--- Work instructions ---
Extract each line from the entries below that has the string "dialog" in it.

--- Collected data ---
Start of Block

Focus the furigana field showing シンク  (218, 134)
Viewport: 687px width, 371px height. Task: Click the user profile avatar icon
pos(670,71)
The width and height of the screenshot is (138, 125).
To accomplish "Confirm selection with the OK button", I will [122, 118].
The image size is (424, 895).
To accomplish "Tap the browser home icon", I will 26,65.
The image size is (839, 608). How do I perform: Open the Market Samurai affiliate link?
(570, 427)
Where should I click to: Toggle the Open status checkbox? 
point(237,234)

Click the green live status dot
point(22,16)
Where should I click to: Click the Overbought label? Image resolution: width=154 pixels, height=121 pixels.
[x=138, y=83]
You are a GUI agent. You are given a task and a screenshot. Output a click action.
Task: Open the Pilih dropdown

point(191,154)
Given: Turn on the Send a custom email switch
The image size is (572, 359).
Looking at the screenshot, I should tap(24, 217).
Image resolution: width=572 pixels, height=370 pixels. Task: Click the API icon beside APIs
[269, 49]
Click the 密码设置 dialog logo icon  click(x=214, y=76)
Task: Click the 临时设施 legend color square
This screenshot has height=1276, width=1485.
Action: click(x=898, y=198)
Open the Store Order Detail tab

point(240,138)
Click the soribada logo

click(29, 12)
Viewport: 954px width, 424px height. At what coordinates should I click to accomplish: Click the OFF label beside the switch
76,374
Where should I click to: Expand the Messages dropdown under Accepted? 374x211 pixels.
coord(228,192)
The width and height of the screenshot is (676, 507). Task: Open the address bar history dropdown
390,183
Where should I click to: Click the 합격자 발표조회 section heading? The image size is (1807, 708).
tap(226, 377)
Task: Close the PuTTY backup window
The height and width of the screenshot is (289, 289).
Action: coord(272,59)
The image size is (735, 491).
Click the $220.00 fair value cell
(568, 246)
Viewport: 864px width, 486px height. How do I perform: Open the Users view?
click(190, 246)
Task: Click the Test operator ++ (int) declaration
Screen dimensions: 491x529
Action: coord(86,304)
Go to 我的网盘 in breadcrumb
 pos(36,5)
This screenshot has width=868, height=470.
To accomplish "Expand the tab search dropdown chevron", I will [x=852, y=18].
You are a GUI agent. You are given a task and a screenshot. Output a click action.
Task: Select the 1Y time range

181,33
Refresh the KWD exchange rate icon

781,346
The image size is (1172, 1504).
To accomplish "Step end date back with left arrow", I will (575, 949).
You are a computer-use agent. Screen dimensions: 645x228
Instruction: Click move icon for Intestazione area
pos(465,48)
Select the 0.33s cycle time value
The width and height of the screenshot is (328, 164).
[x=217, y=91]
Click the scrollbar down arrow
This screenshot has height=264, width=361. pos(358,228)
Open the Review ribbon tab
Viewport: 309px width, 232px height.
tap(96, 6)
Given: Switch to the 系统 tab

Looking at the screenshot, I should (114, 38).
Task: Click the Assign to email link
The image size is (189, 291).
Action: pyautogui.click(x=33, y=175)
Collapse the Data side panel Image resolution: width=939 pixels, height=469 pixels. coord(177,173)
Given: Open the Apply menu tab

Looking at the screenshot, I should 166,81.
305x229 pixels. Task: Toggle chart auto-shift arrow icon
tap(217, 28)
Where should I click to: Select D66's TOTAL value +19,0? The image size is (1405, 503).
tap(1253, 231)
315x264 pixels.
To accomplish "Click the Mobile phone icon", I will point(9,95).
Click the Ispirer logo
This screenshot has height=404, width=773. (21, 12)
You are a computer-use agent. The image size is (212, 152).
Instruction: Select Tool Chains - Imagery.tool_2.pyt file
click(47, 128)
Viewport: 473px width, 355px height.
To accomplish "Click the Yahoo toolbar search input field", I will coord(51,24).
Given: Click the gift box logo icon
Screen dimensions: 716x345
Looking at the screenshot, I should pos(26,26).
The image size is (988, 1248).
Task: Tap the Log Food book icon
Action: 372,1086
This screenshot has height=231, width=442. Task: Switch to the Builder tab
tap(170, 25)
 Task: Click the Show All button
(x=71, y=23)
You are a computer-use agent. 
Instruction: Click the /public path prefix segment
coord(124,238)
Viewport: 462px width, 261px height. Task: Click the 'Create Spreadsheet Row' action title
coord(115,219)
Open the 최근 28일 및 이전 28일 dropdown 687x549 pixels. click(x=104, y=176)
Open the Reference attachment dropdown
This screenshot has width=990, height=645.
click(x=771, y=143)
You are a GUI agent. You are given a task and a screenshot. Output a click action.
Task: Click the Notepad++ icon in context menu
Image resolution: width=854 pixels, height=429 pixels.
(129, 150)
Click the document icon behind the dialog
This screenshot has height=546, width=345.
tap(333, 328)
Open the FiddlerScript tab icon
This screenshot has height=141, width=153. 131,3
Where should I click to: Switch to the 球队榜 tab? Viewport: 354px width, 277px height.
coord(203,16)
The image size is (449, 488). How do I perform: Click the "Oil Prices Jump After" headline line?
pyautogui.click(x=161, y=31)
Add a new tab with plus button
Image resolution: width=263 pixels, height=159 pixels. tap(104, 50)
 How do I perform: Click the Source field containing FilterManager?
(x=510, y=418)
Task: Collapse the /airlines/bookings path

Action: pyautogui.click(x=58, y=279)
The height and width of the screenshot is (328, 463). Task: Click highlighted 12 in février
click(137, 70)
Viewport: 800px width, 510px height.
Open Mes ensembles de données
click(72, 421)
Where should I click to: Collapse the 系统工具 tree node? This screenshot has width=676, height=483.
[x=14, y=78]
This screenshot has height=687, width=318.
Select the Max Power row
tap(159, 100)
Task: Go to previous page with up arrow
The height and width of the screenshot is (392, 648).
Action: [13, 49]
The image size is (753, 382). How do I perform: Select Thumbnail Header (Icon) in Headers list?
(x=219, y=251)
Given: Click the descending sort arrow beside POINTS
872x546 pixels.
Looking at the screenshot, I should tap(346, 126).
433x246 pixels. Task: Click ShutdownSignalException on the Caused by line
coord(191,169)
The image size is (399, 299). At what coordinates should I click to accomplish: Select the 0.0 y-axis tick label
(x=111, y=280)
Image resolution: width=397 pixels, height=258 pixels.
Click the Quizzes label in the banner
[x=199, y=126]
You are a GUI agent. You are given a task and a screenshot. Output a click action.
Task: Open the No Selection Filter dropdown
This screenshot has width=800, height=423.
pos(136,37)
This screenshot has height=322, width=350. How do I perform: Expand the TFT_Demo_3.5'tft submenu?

End of Block

--- Reply ---
Click the 密码设置 dialog logo icon  click(x=214, y=76)
Click the document icon behind the dialog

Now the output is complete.